EXTRACTED RECORDS Start Marker

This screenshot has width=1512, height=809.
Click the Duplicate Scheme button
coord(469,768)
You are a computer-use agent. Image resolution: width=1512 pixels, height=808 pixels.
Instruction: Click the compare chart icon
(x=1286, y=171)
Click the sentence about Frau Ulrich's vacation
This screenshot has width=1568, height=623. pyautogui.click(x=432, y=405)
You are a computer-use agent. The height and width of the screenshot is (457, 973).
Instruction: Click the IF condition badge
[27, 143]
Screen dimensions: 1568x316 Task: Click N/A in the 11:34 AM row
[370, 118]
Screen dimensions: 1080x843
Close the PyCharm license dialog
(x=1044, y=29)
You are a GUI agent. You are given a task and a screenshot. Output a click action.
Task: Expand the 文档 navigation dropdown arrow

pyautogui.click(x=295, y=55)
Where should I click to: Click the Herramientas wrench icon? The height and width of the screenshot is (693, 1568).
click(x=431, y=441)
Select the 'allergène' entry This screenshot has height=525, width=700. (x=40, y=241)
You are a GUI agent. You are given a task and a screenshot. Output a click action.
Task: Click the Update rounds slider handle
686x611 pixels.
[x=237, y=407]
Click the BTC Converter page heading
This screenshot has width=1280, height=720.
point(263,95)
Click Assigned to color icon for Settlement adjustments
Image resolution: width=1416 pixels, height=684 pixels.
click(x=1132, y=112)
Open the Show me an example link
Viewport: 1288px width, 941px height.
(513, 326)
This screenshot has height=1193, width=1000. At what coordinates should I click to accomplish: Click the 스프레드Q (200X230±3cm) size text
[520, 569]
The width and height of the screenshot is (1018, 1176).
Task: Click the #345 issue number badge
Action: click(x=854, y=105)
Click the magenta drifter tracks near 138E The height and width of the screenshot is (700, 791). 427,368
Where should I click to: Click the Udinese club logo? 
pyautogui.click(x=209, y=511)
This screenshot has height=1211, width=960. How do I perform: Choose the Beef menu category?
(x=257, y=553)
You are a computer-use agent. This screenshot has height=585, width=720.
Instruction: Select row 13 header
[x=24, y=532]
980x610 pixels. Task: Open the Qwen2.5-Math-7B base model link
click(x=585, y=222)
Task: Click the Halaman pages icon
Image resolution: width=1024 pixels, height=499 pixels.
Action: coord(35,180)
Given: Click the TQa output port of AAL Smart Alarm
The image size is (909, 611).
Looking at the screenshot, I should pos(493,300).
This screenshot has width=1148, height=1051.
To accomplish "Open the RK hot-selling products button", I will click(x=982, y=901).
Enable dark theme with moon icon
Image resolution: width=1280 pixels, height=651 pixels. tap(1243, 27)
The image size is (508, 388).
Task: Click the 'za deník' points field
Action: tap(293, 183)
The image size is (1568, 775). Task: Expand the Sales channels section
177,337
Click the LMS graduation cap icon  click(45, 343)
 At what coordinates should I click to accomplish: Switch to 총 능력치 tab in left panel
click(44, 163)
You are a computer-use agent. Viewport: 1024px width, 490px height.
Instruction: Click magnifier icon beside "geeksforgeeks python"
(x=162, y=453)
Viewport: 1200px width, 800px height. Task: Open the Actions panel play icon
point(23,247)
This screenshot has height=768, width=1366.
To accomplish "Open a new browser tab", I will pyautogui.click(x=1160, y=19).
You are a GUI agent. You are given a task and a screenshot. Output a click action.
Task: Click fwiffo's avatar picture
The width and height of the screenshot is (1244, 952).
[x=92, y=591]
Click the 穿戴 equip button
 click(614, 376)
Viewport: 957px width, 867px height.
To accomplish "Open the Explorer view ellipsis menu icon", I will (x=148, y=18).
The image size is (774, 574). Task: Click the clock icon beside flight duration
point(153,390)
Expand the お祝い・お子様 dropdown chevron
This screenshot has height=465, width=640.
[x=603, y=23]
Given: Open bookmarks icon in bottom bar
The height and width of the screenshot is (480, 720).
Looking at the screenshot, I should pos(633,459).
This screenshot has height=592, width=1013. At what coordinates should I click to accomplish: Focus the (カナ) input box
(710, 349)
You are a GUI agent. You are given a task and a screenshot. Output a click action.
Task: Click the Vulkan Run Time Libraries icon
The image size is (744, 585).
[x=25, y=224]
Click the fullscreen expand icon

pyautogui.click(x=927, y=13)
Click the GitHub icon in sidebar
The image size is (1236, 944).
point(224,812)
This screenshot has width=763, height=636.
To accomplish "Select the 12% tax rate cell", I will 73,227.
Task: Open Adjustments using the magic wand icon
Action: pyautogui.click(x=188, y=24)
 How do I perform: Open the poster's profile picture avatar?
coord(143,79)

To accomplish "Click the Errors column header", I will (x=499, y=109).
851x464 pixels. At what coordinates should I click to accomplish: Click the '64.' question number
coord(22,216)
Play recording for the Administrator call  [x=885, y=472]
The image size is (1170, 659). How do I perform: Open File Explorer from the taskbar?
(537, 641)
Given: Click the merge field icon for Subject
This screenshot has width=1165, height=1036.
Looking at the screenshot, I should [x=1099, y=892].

EXTRACTED RECORDS End Marker

:: EXERCISE ::
Gather up the lines containing the word "computer" from these records and copy them.

:: SOLUTION TO THIS PROBLEM ::
You are a computer-use agent. Image resolution: width=1512 pixels, height=808 pixels.
You are a computer-use agent. The height and width of the screenshot is (457, 973).
You are a computer-use agent. This screenshot has height=585, width=720.
You are a computer-use agent. Viewport: 1024px width, 490px height.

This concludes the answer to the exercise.